Segundo os novos argonautas, não está nas mãos do governo criar postos de trabalho mas sim nas da sociedade.

Não tem pejo, no entanto, em destruí-los… curioso.

Deduz-se a partir do texto anexo que o Estado viverá ao serviço das empresas, como “criador de oportunidades” – leia-se, deslocação de capital – e como, acrescento, entidade que coage os indivíduos a se deslocarem na direção que aqui se pretende. Nem que seja à base da bastonada.

Daí que o corte no “Estado gordo” e “demasiado grande” seja na verdade uma reestruturaçao dos seus serviços no sentido da subserviência a determinados discursos e intenções – neste caso da reeducação da população a um modelo social falido (liberalismo) e francamente idiota, que apenas se sustenta graças à violência, digamos, material (empobrecer as pessoas e culpá-las por isso) e, claro, de facto (ver carga policial do dia 14 e anteriores).

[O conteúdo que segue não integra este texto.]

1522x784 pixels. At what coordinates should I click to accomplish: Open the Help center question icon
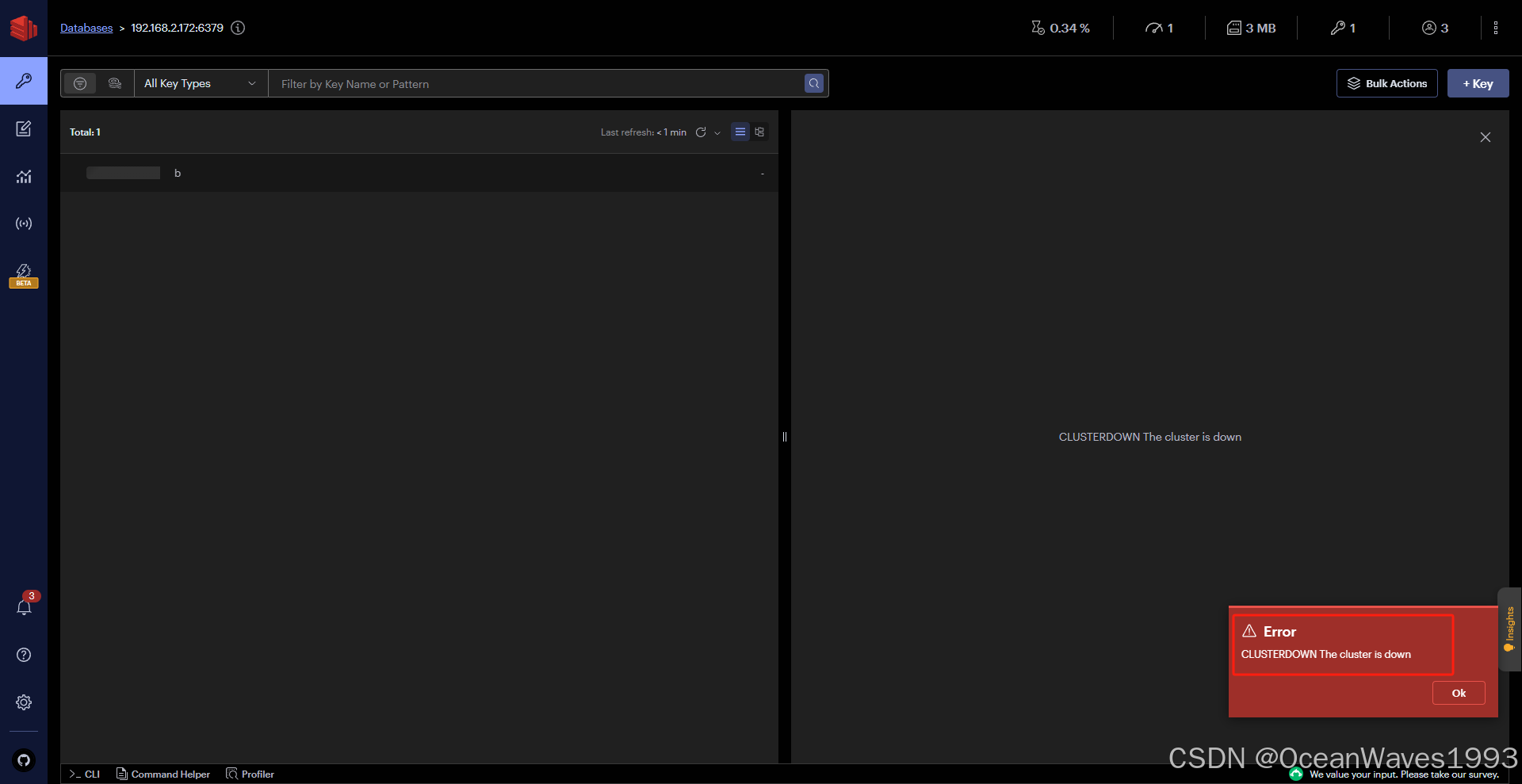[24, 655]
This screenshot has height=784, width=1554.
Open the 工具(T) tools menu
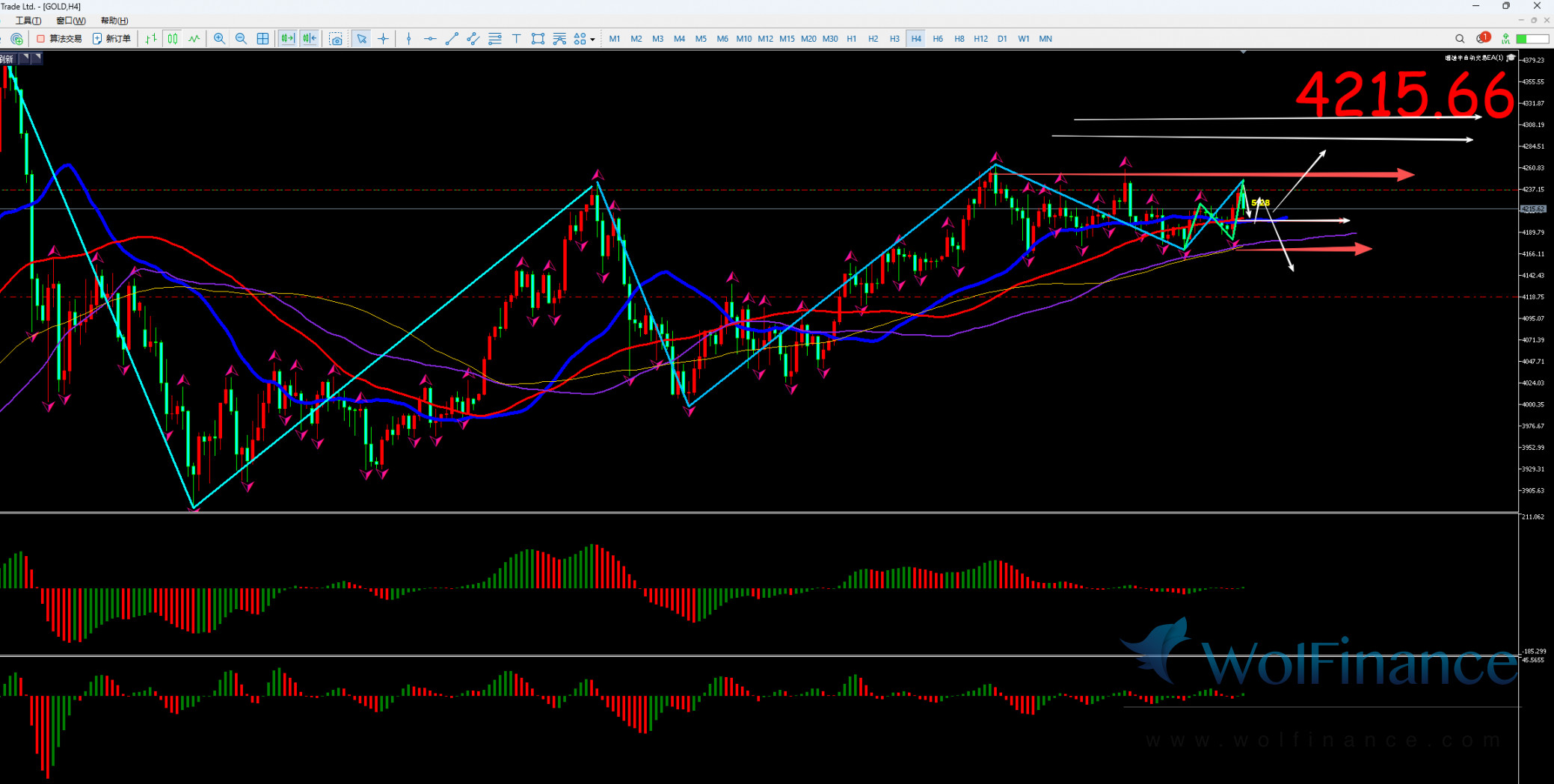pyautogui.click(x=28, y=21)
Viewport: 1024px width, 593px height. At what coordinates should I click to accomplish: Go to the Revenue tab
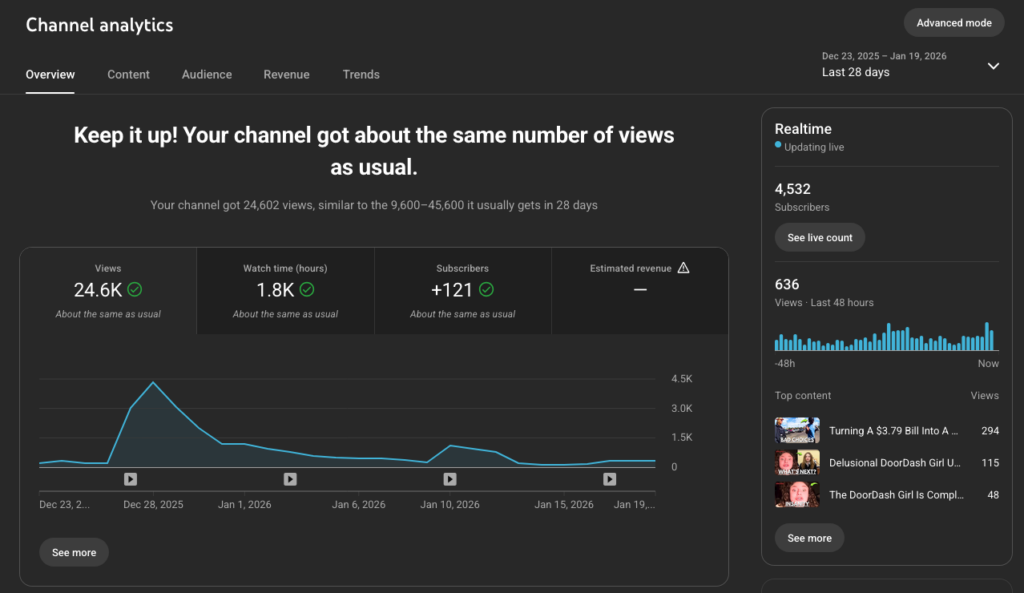pyautogui.click(x=286, y=75)
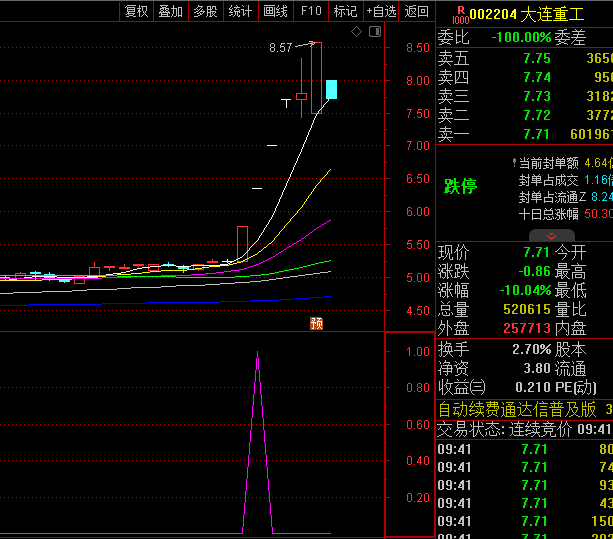The image size is (613, 539).
Task: Click the cyan candlestick on the chart
Action: 331,89
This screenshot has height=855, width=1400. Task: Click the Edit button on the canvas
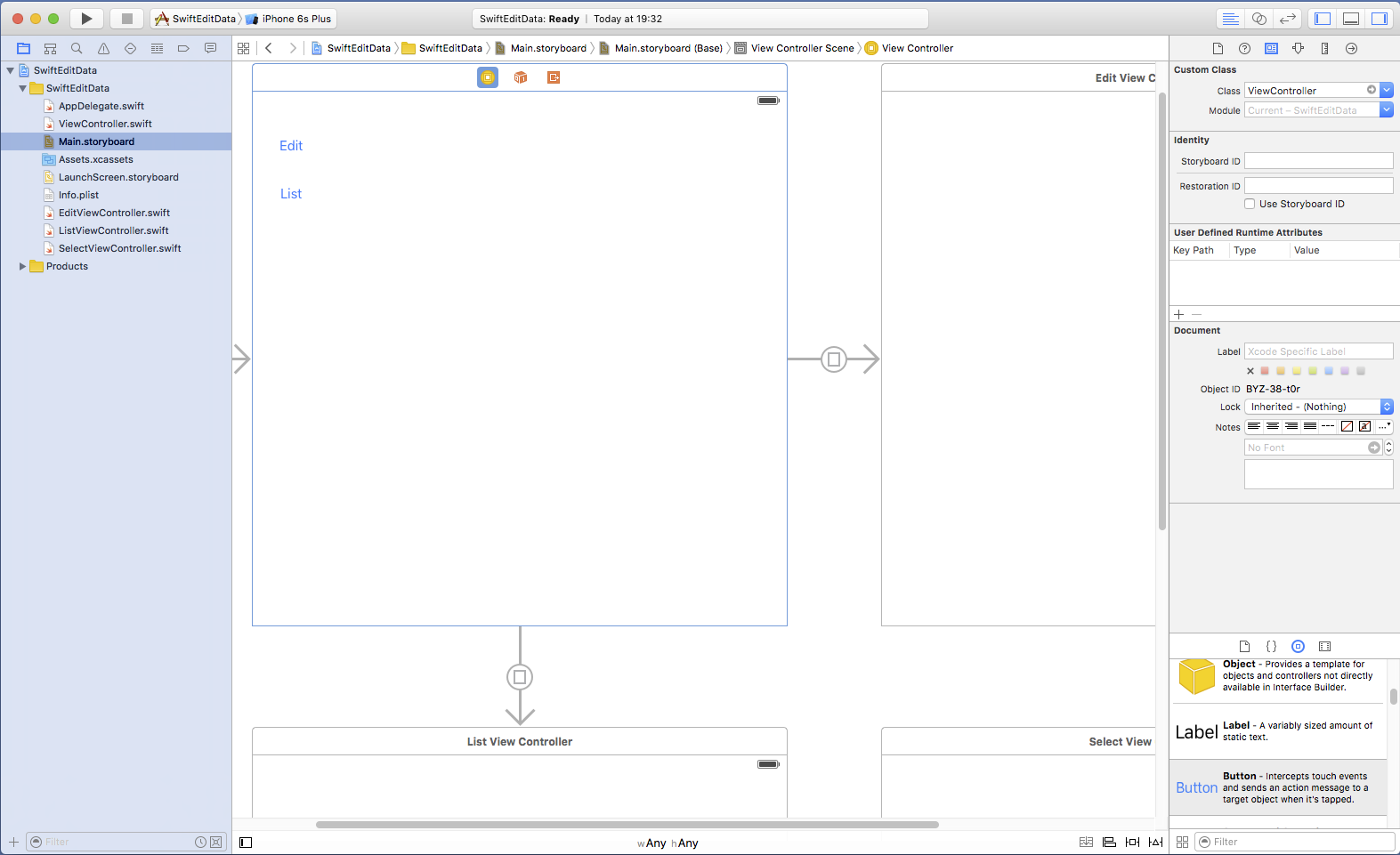(291, 146)
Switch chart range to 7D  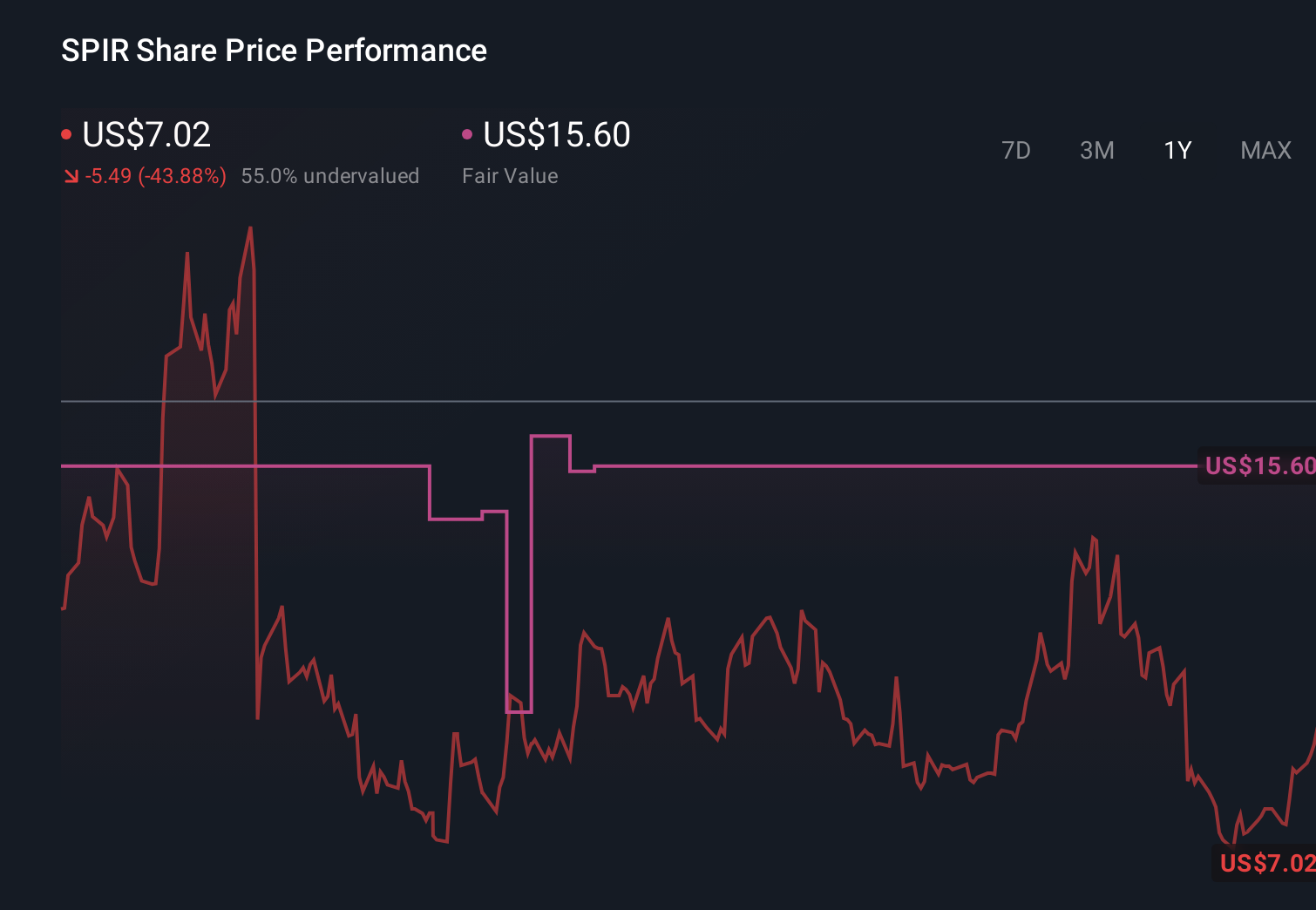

Não há corte, portanto. Há uma intenção, pois se o governo é responsável pelo país, é também responsável pela criação de emprego tanto quanto pela destruição deste, que se viu nos últimos tempos. É responsável, também, pela sua manutenção, porque o dia em que a sociedade (como um todo) for realmente responsável pelo seu trabalho será um dia que celebraremos.